Lau Chung-ming et Jianfa Shen éds., China Review 2000

D’ocre et de pourpre vêtus, 100 000
civils et militaires défilent à la gloire du régime
communiste, 50 coups de canons résonnent sur la place Tiananmen,
la République populaire de Chine célèbre avec
éclat son demi-siècle d’existence. C’est
sur cette image presque surannée que s’ouvre l’édition
2000 de China Review.

Le six premières contributions ne concernent
pourtant pas la politique intérieure de la Chine mais sa
politique étrangère. S’il fallait en effet ne
retenir qu’une seule chose de l’année 2000, c’est
bien l’interaction constante entre la politique étrangère
et la politique intérieure chinoises. Le point d’orgue
de ce phénomène rarement observé depuis le
lancement des réformes fut sans doute la signature, le 15
novembre 1999, de l’accord commercial bilatéral sino-américain
qui levait l’un des principaux obstacles à l’accession
de la Chine à l’Organisation mondiale du commerce (OMC).
Qui aurait pu prévoir ce revirement salutaire des relations
entre Pékin et Washington six mois auparavant alors que les
avions de l’OTAN bombardaient par erreur l’ambassade de
Chine à Belgrade et que le Rapport Cox dévoilait la
réalité des activités d’espionnage chinoises
aux Etats-Unis (Wu Guoguang, pp. 27-59 et Peter Van Ness, pp. 61-75).
Prisonnière d’une conception statocentrique des relations
internationales dans laquelle la souveraineté de l’Etat
est élevée au rang d’impératif absolu,
la Chine ne pouvait offrir au monde que l’image d’un régime
nationaliste, xénophobe et menaçant comme en témoignent
encore de nombreux aspects de ses relations avec Taiwan (Jean-Pierre
Cabestan, pp. 106-134 et Hu Weixing, pp. 135-156) ou de sa stratégie
de puissance sur le théâtre asiatique (voir Quansheng
Zhao sur la place du triangle Pékin-Washington-Tokyo, pp.
77-103).
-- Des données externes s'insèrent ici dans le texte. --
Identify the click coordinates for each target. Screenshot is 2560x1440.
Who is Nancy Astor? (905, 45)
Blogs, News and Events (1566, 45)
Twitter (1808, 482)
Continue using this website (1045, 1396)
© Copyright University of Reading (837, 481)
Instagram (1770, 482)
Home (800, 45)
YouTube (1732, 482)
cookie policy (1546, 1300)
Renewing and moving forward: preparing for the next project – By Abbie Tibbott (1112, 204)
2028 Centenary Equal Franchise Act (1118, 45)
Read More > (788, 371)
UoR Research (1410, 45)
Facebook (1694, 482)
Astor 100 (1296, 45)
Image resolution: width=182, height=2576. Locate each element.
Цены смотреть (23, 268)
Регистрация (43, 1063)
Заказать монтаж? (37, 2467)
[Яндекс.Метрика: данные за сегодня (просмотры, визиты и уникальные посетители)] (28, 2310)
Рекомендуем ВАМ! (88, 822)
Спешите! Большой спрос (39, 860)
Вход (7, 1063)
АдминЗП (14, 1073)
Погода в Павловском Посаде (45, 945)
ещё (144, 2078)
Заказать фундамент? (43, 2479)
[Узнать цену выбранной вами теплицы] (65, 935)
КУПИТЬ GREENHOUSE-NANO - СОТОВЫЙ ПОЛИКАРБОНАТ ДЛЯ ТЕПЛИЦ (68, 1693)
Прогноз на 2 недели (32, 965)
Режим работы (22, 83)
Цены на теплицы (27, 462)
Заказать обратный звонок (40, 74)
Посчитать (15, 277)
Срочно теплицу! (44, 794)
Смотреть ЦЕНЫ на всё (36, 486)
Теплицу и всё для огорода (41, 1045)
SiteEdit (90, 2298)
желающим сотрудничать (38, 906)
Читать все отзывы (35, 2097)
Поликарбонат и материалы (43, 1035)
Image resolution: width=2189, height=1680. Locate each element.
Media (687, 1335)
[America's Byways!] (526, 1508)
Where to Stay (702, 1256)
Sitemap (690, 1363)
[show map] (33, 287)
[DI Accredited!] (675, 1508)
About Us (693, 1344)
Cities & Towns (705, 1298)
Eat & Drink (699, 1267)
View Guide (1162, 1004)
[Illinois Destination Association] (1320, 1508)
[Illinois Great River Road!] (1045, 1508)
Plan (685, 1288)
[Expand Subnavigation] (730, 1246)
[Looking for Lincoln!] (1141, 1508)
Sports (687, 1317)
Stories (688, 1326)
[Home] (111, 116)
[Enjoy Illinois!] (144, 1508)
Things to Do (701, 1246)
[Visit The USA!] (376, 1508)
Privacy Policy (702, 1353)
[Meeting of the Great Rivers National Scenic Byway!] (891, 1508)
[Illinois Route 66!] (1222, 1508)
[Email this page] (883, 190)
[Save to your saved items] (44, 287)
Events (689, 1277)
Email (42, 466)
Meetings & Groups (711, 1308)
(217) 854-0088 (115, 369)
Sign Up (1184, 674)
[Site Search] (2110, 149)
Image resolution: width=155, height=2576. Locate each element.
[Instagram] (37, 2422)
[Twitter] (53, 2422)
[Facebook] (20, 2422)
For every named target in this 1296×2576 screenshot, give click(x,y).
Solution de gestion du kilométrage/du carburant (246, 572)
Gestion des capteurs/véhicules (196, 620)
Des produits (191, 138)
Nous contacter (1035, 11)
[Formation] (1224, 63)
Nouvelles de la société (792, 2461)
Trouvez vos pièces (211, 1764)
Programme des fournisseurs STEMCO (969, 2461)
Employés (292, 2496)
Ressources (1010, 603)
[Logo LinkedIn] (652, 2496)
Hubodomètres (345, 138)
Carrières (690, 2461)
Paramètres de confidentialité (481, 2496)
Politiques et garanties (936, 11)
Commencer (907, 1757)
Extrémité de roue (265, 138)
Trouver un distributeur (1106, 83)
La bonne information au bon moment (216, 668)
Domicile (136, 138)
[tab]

L’excellente série d’articles consacrés
à la diplomatie chinoise constitue sans nul doute la force
majeure de China Review 2000.

Certainement plus hétérogènes
et quelque peu répétitives, les contributions relatives
aux problèmes économiques restent néanmoins
de très bonne qualité. La place accordée à
l’accession de la Chine à l’OMC est bien évidemment
très importante tout comme celle qui est réservée
à l’étude des investissements directs étrangers
tant du point de vue institutionnel (Lu Yuan et Terence Tsai, pp.
223-248 et Huang Yasheng, pp. 249-284) que du point de vue de leur
répartition dans l’espace chinois (François Gipouloux,
pp. 285-305).

On ne peut par ailleurs que saluer le choix de
publier un certain nombre d’articles sur le monde rural, l’urbanisation,
la réforme du logement ou l’éducation tant ces
sujets de sociétés essentiels sont trop souvent délaissés.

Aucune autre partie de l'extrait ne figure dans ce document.